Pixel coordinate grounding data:
BEGIN

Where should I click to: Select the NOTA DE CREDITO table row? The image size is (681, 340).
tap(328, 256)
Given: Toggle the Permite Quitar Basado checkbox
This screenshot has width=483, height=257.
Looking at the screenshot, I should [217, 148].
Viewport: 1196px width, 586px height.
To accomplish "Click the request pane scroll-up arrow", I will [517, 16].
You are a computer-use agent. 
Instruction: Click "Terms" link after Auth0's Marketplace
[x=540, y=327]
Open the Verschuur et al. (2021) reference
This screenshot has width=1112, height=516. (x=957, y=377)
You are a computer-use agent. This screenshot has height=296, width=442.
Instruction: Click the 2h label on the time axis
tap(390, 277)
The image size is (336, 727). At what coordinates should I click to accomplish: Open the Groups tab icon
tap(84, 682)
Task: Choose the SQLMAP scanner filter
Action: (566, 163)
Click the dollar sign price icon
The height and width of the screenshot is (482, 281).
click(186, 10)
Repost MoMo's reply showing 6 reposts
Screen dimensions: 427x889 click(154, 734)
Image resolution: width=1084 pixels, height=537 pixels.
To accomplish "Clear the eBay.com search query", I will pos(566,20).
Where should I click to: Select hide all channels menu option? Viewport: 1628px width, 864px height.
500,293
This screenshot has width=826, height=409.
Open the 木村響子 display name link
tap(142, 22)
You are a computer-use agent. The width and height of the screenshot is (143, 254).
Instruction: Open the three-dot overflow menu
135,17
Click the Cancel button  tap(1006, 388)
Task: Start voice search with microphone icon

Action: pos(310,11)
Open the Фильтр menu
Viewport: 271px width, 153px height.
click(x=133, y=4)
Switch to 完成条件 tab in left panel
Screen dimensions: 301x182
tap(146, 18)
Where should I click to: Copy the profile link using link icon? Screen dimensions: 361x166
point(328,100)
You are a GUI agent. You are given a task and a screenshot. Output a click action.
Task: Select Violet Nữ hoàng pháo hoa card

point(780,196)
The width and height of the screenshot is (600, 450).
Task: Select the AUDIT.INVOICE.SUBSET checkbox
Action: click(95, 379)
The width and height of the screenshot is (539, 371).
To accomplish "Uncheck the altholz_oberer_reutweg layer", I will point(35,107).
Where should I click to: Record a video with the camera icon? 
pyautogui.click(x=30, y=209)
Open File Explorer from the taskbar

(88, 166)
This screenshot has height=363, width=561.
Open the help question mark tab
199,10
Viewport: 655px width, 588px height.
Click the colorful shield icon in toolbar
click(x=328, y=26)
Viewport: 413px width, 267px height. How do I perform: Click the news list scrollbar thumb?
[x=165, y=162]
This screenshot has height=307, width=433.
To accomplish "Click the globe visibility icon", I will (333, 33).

END

◆ **What to do**: Reproduce each record exactly, leaving nothing out.

◆ **Task output**:
Where should I click to: Select the NOTA DE CREDITO table row? The image size is (681, 340).
tap(328, 256)
Given: Toggle the Permite Quitar Basado checkbox
This screenshot has width=483, height=257.
Looking at the screenshot, I should [217, 148].
Viewport: 1196px width, 586px height.
To accomplish "Click the request pane scroll-up arrow", I will [517, 16].
You are a computer-use agent. 
Instruction: Click "Terms" link after Auth0's Marketplace
[x=540, y=327]
Open the Verschuur et al. (2021) reference
This screenshot has width=1112, height=516. (x=957, y=377)
You are a computer-use agent. This screenshot has height=296, width=442.
Instruction: Click the 2h label on the time axis
tap(390, 277)
The image size is (336, 727). At what coordinates should I click to accomplish: Open the Groups tab icon
tap(84, 682)
Task: Choose the SQLMAP scanner filter
Action: (566, 163)
Click the dollar sign price icon
The height and width of the screenshot is (482, 281).
click(186, 10)
Repost MoMo's reply showing 6 reposts
Screen dimensions: 427x889 click(154, 734)
Image resolution: width=1084 pixels, height=537 pixels.
To accomplish "Clear the eBay.com search query", I will pos(566,20).
Where should I click to: Select hide all channels menu option? Viewport: 1628px width, 864px height.
500,293
This screenshot has width=826, height=409.
Open the 木村響子 display name link
tap(142, 22)
You are a computer-use agent. The width and height of the screenshot is (143, 254).
Instruction: Open the three-dot overflow menu
135,17
Click the Cancel button  tap(1006, 388)
Task: Start voice search with microphone icon

Action: pos(310,11)
Open the Фильтр menu
Viewport: 271px width, 153px height.
click(x=133, y=4)
Switch to 完成条件 tab in left panel
Screen dimensions: 301x182
tap(146, 18)
Where should I click to: Copy the profile link using link icon? Screen dimensions: 361x166
point(328,100)
You are a GUI agent. You are given a task and a screenshot. Output a click action.
Task: Select Violet Nữ hoàng pháo hoa card

point(780,196)
The width and height of the screenshot is (600, 450).
Task: Select the AUDIT.INVOICE.SUBSET checkbox
Action: click(95, 379)
The width and height of the screenshot is (539, 371).
To accomplish "Uncheck the altholz_oberer_reutweg layer", I will point(35,107).
Where should I click to: Record a video with the camera icon? 
pyautogui.click(x=30, y=209)
Open File Explorer from the taskbar

(88, 166)
This screenshot has height=363, width=561.
Open the help question mark tab
199,10
Viewport: 655px width, 588px height.
Click the colorful shield icon in toolbar
click(x=328, y=26)
Viewport: 413px width, 267px height. How do I perform: Click the news list scrollbar thumb?
[x=165, y=162]
This screenshot has height=307, width=433.
To accomplish "Click the globe visibility icon", I will (333, 33).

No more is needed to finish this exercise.